— DATA FOR PROCESSING —
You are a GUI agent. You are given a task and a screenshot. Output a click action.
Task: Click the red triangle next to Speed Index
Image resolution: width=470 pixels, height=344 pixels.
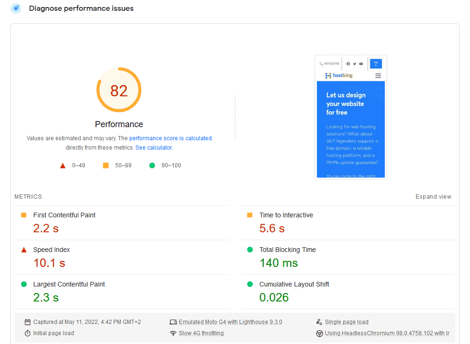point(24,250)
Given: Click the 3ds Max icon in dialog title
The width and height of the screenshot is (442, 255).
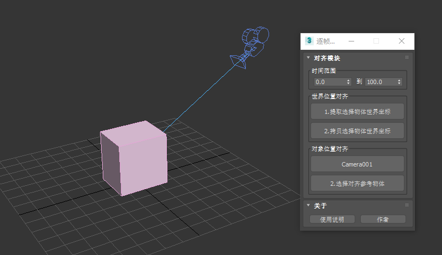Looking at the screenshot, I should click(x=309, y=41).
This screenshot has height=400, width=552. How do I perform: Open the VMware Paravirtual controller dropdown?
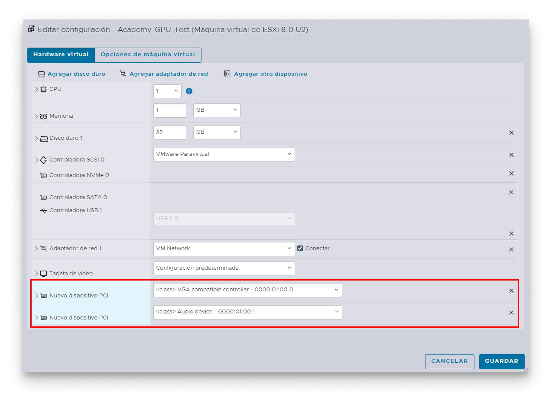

— WORK ORDER —
Precisely the lines from the one containing "Image resolution: width=470" to the end of the data above, both included, should be printed; leave the pictures out.

— RESPONSE FOR THIS EXERCISE —
Image resolution: width=470 pixels, height=344 pixels.
point(24,250)
Given: Click the 3ds Max icon in dialog title
The width and height of the screenshot is (442, 255).
Looking at the screenshot, I should click(x=309, y=41).
This screenshot has height=400, width=552. How do I perform: Open the VMware Paravirtual controller dropdown?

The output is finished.